Some of the best examples are also the best known: take Foursquare. Even before their current slate of big-brand partnership “experiments” (e.g. Bravo, Zagat), the Foursquare team was striking deals with local businesses. If I’m trying to decide where to grab a drink, and Foursquare can tell me (a) that my friends just arrived at a bar a few blocks away, or (b) that the bar across the street is offering a special deal to Foursquare users, those aren’t just advertisements: they’re useful offers. And while AR hasn’t yet infiltrated the physical world in a massively useful (and branded) way, it’s not hard to imagine the opportunities: take a grocery store, where you can find deals, compare local prices, and get recipe suggestions for any product, just by pointing your phone at it… that, in and of itself, becomes a more compelling reason to consider shopping there.
You will be contributing to a panel at the upcoming NABSHOW (National Association of Broadcaster), April 12-15 titled, “Unboxing Advertising and Entertainment: Building a Transmedia Experience.” How do you define a ‘Transmedia Experience’ and why is it important to incorporate this approach in an advertising campaign in 2010?
For a full answer to that question, your best bet is to attend the NABSHOW panel on April 13, where we’ll be digging into the details. But the quick answer is that transmedia experiences are ones that take brands, entertainment properties or stories, and roll them out across multiple media platforms. It’s still a pretty vague definition, so examples tend to be more effective.
The oldest fall-back example is The Matrix, which consisted of three movies, but also used comic books, two console video games, short animated videos, websites and a MMOG, with each of those elements contributing unique details, plot points and characters to the larger fictional world where all of these stories were set. In the second film, Jada Pinkett-Smith’s character, Niobe, walks off-screen to pursue her own mission, and doesn’t re-appear onscreen until the third movie. In the case of The Matrix, anyone interested in what happened during that period of time was able to follow her entire mission — because it was the plot of a high-profile video game released alongside the film.

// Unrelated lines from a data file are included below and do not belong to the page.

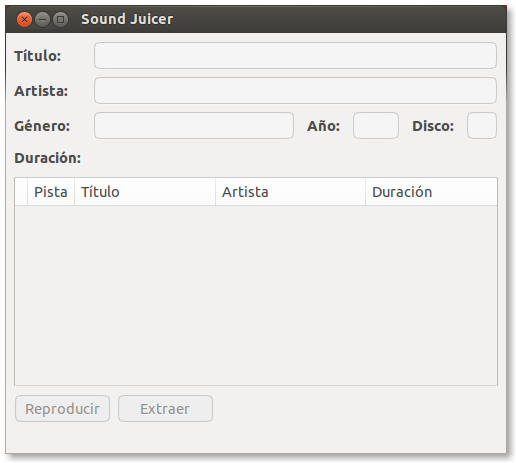Click the bold Duración: label
The width and height of the screenshot is (516, 463).
(48, 158)
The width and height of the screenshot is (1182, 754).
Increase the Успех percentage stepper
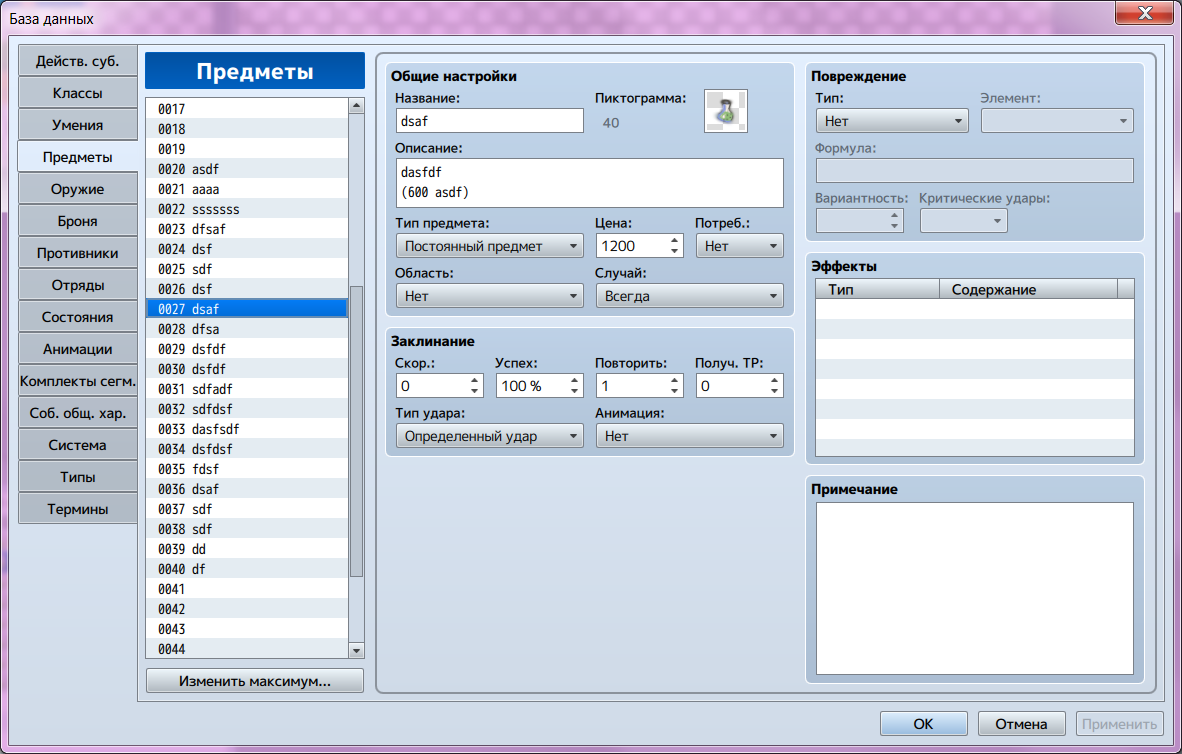pos(575,380)
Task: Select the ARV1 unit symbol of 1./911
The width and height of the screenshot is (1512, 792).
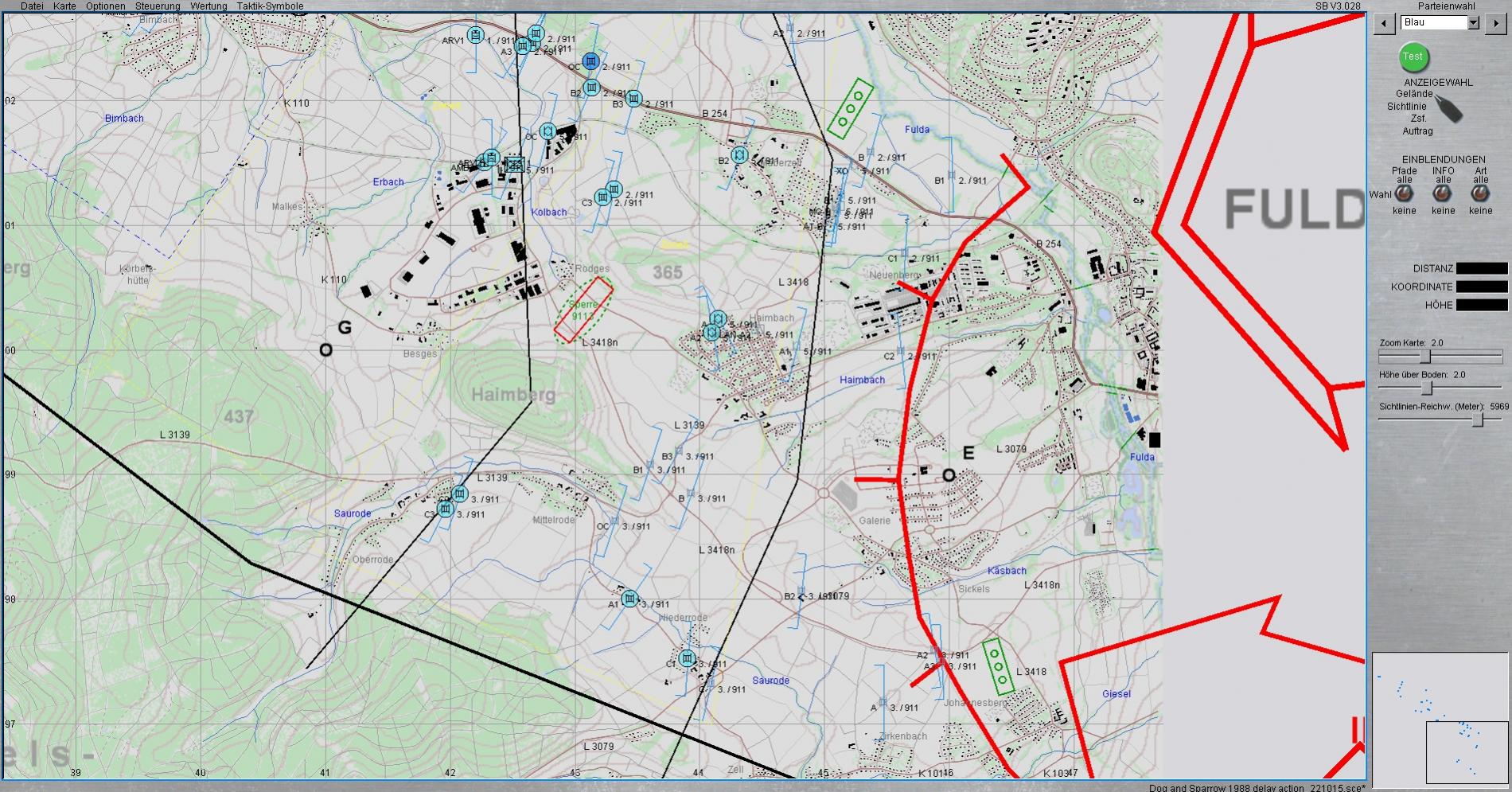Action: click(x=476, y=34)

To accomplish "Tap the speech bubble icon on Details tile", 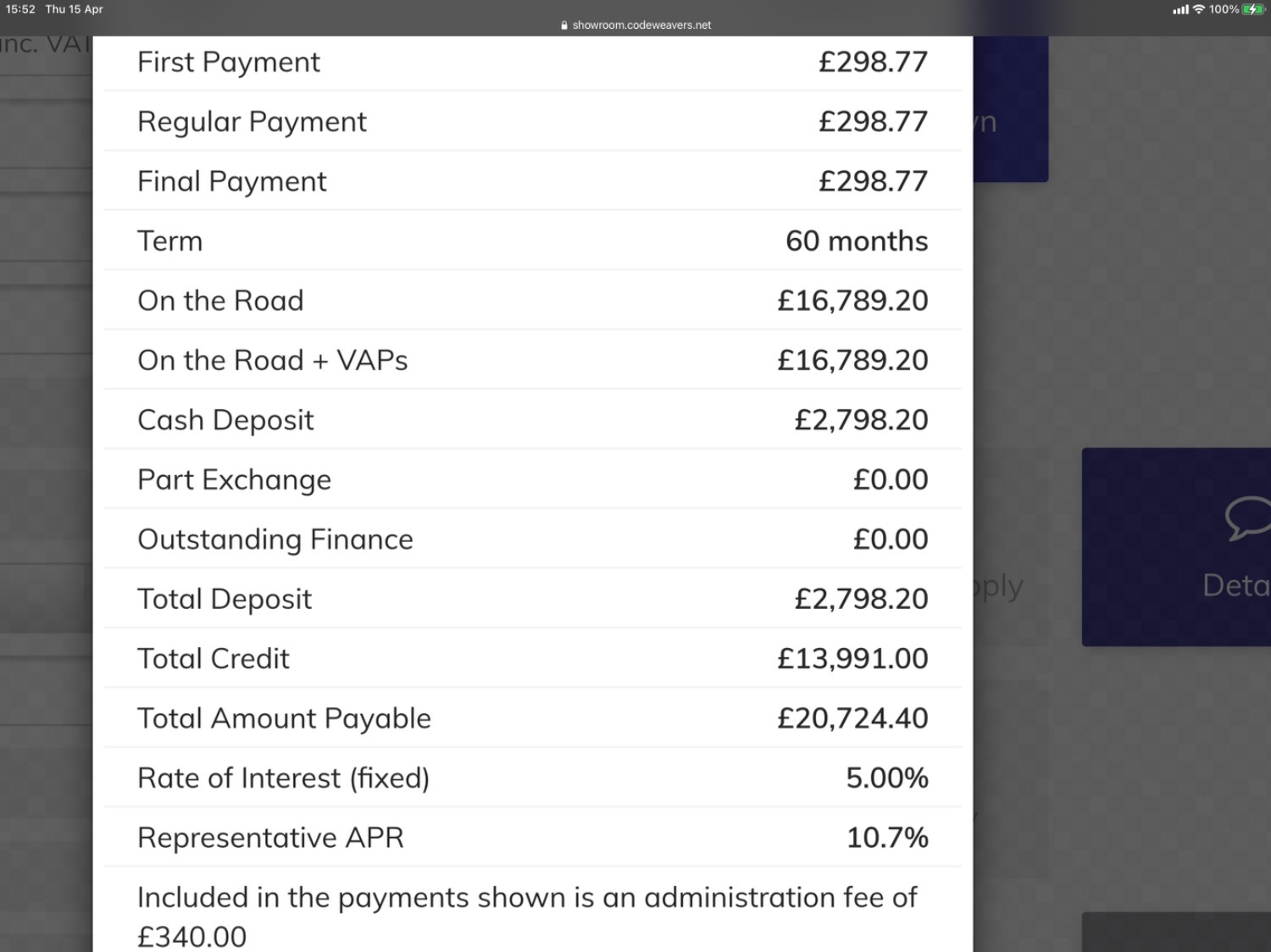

Characters appeared in the second and third movies that audiences knew nothing about — unless they had already met those characters in one of the Matrix comic books, where they were introduced. Transmedia experiences are ones where there are many different ways to access and engage with the stories, and some form of meaningful connection exists between all of them. And, because transmedia experiences and stories are so much bigger than any individual film, game, television show or advertisement, they leave a lot more room for the audience — and fans, in particular — to participate. They don’t answer all of the questions, or suggest that there’s a single “correct” way to engage; instead, they offer a huge range of official and unofficial opportunities for interaction.
As for advertising campaigns in 2010: the truth is that whether we design advertising campaigns to be “transmedia experiences” or not, they often are. Audiences and consumers are used to engaging with the brands, stories or topics that interest them across the full range of channels that exist, and you could argue that brands that advertise in print, television, digital, OOH and so on are already transmedia experiences — they’re just not good experiences, because they don’t always put a lot of thought into how all of the components that make up a brand, or a franchise, work together.
Often, these things are still separate line items in budgets, and that fools us (as marketers and brand representatives) into thinking that they are different things. We come up with our basic brand platform, we assign that out to all of the different teams involved in our brand marketing, and then leave it up to those teams to decide how their individual projects turn out. A smarter approach to transmedia would be to look at each of those components, and ask how it contributes back inward to create the central meaning of a brand. Because from a consumer perspective, that’s how it works: consumers don’t understand, or care enough to think about, the varying messages that a brand might present in each channel. In our own lives, brands are brands, and stories are stories, and whatever pieces of brand messaging we encounter as we go about our lives become part of our overall experience of the brand. So the result, in many cases, is that consumers experience brands as disjointed, inconsistent and self-contradicting. In some ways, it’s important to incorporate transmedia strategy into advertising campaigns now because consumers are way out ahead of us. Not thinking about our work in transmedia terms just means we’re not concerning ourselves with the overall user experience of our brands.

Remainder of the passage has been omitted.